Ilustras lomba dayung perahu (Foto: Republika.co.id)
alterntif text

Kefamenanu, Vox NTT-Kelompok pemuda yang bermukim di perbatasan RI-RDTL, tepatnya di Desa Humusu Wini, Kecamatan Insana Utara, Kabupaten Timor Tengah Utara (TTU), Provinsi Nusa Tenggara Timur (NTT) bakal menggelar lomba dayung perahu antarnelayan.

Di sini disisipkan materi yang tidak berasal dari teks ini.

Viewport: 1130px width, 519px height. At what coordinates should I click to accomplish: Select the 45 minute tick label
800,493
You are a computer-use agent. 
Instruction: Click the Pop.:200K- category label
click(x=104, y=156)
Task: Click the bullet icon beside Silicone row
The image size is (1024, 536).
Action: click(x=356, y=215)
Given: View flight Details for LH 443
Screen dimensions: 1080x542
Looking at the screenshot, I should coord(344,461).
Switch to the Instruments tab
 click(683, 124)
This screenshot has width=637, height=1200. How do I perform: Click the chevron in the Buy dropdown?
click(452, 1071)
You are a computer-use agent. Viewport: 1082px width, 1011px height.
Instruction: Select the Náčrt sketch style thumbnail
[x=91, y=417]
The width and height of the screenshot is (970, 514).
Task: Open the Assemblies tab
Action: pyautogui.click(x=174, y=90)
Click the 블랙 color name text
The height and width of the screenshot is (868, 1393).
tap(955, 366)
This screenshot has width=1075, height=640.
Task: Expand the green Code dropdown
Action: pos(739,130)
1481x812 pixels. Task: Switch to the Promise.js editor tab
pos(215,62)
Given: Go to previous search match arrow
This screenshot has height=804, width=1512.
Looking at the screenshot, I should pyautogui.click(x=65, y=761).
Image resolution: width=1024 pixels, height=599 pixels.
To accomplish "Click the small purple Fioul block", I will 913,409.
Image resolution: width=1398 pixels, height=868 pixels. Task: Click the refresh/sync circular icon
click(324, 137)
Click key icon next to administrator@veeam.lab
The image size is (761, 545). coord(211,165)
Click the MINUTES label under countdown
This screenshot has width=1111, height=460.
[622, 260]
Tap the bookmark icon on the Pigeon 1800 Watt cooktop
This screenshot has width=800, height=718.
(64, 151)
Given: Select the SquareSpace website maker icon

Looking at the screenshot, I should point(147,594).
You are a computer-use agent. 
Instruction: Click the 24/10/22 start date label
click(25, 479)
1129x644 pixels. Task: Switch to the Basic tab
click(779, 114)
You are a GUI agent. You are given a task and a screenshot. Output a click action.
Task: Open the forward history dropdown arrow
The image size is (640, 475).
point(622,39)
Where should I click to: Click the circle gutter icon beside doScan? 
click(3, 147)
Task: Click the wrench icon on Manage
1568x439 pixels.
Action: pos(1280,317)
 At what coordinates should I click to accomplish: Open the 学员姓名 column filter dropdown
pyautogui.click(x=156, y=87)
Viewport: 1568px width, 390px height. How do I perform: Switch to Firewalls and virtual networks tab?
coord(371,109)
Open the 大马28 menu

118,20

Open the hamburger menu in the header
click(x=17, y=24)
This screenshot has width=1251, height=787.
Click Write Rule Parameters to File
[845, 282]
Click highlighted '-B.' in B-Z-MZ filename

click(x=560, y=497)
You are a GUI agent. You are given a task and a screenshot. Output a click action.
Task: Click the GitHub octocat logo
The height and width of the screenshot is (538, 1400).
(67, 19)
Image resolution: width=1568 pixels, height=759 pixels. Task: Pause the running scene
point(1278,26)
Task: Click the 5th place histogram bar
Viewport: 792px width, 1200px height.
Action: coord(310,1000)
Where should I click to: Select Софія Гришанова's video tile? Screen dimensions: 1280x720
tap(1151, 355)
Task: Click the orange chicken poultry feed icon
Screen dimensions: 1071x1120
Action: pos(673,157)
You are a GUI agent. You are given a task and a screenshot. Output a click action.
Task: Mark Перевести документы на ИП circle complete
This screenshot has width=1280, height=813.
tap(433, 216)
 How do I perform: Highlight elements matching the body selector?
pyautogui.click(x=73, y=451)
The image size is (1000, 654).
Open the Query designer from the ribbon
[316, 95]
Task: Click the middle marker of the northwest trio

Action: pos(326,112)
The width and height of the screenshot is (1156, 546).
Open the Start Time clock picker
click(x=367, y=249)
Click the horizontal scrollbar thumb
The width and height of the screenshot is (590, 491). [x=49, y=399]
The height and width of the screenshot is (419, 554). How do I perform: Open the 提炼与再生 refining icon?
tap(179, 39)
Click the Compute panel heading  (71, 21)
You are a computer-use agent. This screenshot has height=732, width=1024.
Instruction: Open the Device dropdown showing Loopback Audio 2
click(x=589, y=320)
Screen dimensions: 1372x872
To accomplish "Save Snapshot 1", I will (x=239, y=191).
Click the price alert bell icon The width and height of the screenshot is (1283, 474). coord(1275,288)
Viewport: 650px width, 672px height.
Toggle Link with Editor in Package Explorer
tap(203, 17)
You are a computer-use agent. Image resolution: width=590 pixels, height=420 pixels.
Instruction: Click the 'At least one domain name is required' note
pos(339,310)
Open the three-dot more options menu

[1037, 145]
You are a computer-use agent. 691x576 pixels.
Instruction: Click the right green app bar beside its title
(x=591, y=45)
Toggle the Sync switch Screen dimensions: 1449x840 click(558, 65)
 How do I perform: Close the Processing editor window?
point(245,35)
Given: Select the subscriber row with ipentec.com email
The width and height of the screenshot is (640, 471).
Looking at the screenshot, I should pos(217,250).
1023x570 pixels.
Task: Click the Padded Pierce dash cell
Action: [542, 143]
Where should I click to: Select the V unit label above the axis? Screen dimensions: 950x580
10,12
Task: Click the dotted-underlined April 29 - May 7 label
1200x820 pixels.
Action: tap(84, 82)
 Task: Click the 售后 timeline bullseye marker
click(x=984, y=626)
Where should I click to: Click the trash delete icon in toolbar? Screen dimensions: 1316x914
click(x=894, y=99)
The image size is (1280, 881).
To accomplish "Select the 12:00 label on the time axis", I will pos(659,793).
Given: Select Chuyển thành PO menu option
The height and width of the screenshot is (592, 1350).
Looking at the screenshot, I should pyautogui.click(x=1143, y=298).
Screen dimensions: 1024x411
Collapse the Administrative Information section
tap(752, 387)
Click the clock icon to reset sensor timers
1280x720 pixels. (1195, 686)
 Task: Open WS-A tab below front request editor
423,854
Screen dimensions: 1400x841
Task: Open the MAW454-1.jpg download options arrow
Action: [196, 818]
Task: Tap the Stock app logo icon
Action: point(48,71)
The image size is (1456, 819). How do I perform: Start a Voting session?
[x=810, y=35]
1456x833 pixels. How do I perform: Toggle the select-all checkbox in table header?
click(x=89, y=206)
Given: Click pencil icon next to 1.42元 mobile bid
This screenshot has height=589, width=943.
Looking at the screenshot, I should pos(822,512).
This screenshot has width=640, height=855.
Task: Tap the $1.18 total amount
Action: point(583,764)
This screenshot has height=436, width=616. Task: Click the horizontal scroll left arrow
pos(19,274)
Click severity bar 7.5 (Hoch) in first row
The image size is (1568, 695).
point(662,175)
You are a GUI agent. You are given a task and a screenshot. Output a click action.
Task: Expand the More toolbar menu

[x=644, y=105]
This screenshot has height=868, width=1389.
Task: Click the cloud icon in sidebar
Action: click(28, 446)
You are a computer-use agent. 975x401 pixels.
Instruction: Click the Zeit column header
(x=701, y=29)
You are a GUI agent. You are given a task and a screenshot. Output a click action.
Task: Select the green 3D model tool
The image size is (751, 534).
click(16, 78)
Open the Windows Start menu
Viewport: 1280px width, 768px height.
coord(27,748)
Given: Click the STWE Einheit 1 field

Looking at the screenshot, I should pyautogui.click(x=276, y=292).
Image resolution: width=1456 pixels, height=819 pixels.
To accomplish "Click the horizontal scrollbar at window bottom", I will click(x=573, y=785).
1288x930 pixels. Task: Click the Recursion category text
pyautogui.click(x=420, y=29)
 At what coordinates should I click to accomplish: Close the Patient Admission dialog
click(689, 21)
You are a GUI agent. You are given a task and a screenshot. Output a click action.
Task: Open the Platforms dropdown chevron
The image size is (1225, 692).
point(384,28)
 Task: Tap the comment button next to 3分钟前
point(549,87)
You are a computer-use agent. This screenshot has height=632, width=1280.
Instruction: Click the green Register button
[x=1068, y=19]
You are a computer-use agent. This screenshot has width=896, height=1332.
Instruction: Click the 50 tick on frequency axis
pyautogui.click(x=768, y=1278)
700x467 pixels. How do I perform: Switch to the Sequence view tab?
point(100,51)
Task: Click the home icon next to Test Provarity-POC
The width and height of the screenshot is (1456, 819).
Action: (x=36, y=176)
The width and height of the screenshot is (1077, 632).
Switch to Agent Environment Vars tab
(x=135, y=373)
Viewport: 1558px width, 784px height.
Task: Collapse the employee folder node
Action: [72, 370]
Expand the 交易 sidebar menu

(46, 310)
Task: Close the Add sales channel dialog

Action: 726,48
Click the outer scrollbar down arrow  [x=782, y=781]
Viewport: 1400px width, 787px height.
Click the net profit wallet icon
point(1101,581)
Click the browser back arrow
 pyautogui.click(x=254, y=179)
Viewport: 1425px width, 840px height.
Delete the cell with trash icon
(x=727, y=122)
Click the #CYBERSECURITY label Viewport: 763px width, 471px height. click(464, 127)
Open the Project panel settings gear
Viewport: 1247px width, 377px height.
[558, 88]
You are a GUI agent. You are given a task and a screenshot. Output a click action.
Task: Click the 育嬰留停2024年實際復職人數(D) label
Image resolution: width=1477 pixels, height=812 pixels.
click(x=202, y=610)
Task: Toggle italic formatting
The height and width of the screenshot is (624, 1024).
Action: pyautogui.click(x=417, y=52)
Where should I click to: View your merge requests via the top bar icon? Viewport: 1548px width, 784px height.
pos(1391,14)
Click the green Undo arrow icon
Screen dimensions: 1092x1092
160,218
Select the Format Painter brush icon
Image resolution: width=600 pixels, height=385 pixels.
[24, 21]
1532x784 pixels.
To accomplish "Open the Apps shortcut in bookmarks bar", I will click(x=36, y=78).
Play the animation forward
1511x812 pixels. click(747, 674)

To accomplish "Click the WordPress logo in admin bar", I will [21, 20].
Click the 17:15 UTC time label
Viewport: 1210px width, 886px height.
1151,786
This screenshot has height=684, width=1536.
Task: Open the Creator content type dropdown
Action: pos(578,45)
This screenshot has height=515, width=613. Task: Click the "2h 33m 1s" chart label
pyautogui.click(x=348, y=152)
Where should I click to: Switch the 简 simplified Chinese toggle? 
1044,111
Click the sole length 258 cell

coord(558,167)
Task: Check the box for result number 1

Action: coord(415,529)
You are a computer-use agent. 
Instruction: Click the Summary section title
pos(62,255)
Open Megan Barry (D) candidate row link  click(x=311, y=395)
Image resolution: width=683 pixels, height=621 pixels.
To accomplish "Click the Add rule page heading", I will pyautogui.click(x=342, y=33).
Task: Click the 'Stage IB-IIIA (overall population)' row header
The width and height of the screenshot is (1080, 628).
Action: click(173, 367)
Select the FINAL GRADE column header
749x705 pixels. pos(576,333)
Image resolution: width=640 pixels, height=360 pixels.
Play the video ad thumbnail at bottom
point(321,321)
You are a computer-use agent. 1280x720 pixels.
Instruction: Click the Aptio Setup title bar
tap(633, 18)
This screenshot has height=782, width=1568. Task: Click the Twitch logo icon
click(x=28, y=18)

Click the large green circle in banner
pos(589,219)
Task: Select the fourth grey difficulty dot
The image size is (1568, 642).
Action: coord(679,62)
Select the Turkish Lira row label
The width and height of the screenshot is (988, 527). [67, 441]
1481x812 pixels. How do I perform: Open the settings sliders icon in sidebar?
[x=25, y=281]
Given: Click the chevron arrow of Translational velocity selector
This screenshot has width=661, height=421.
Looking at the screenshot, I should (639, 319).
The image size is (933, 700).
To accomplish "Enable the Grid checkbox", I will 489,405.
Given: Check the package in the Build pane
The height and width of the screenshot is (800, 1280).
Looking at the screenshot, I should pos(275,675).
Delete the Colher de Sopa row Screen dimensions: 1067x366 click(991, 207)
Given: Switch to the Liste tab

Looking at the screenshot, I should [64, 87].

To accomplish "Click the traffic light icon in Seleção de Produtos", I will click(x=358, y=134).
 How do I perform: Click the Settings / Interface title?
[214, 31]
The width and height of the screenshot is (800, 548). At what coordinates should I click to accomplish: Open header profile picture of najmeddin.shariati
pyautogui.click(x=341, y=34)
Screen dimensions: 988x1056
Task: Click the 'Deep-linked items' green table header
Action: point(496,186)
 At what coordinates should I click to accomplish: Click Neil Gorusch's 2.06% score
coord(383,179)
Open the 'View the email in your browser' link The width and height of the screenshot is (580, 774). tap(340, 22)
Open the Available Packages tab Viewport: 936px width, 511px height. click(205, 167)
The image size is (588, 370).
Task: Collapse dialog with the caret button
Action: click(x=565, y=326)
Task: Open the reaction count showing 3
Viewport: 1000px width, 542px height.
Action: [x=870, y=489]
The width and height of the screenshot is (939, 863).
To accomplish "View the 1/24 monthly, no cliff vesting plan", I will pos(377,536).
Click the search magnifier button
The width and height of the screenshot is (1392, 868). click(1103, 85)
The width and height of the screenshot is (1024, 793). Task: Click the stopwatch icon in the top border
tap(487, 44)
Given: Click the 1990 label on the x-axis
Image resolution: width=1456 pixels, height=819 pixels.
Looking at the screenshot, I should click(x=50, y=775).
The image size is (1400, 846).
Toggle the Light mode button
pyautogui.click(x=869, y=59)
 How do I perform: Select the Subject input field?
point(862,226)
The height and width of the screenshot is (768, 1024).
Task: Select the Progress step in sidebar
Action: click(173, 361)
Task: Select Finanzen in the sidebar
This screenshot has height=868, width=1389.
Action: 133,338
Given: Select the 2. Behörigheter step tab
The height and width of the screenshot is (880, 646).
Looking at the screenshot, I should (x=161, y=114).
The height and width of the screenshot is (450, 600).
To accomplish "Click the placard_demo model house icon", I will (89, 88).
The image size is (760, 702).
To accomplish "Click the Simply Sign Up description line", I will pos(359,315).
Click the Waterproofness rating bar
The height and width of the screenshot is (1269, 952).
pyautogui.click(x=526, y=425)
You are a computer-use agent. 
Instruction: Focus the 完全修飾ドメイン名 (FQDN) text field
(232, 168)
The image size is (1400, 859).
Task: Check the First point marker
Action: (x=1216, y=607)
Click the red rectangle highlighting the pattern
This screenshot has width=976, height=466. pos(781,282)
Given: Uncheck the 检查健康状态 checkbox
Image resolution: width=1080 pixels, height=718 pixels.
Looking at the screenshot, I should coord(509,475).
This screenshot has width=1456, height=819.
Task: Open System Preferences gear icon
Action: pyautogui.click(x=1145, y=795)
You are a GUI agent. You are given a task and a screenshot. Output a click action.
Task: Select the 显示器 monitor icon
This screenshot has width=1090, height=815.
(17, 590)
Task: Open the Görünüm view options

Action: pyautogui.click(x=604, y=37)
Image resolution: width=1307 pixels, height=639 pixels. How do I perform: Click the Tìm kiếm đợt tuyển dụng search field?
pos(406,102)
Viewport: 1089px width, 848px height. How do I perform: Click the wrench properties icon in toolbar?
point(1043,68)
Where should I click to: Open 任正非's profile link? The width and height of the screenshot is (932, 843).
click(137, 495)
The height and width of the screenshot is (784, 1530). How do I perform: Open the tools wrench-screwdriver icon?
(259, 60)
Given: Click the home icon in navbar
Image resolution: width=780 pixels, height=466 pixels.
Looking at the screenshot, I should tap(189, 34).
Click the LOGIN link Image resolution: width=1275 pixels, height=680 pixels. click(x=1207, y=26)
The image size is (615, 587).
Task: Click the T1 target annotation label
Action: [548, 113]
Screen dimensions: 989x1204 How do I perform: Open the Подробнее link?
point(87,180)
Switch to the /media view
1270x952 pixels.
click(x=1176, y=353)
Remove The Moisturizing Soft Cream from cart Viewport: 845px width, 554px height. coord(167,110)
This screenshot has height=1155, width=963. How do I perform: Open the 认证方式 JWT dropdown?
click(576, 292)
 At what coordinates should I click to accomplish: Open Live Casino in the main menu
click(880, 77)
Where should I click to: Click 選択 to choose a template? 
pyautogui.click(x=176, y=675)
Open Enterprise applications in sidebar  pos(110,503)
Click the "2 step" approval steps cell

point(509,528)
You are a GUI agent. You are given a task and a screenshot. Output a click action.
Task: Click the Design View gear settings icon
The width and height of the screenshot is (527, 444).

Kegiatan perlombaan yang akan dipusatkan di Pantai Wini itu direncanakan digelar pada Minggu ketiga bulan Desember.

Kegiatan perlombaan direncanakan akan diikuti oleh nelayan yang berada di sekitar Pantai Wini, Mena dan pantai utara pada umumnya.

“Waktu pelaksanaan tergantung persiapan panitia, peserta itu nanti kita utamakan para nelayan yang dari Wini, kalau kurang baru kita gandeng lagi nelayan dari Mena dan jalur Pantura lainnya, intinya pesertanya itu nelayan yang memiliki perahu,” jelas Eman Lite Tnopo salah satu pemuda Wini saat dihubungi VoxNtt.com, Jumat (06/12/2019).

Eman menuturkan, tujuan digelarnya perlombaan tersebut yakni untuk semakin meningkatkan semangat para nelayan yang berada di sekitar wilayah Pantura TTU pada umumnya dan Wini pada khususnya agar semakin giat melaut.

Hal itu lantaran sejauh ini, jelas Eman, sistem kerja nelayan di sekitar Wini hanya bersifat musiman.

“Nelayan di sekitar Wini ini melaut sifatnya musiman, jadi kita berharap dari perlombaan tersebut nantinya dapat semakin mendorong para nelayan untuk giat melaut,” katanya.

Eman menambahkan, wilayah pantai utara Kabupaten TTU yang terletak di perbatasan RI-RDTL memiliki potensi wisata yang dapat menarik minat wisatawan dari dalam maupun luar negeri.

Namun sayangnya saat ini banyak potensi wisata tersebut yang belum dikenal secara luas.

Sehingga kegiatan lomba dayung perahu tersebut, jelasnya, juga menjadi salah satu ajang untuk mempromosikan obyek wisata di pantai utara Kabupaten TTU bagi dunia luar.

“Nanti setelah perlombaan dayung perahu ini kita akan terus gelar kegiatan lainnya untuk semakin promosikan potensi wisata Wini kepada dunia luar, ini murni pemuda Wini yang gelar,” ujarnya.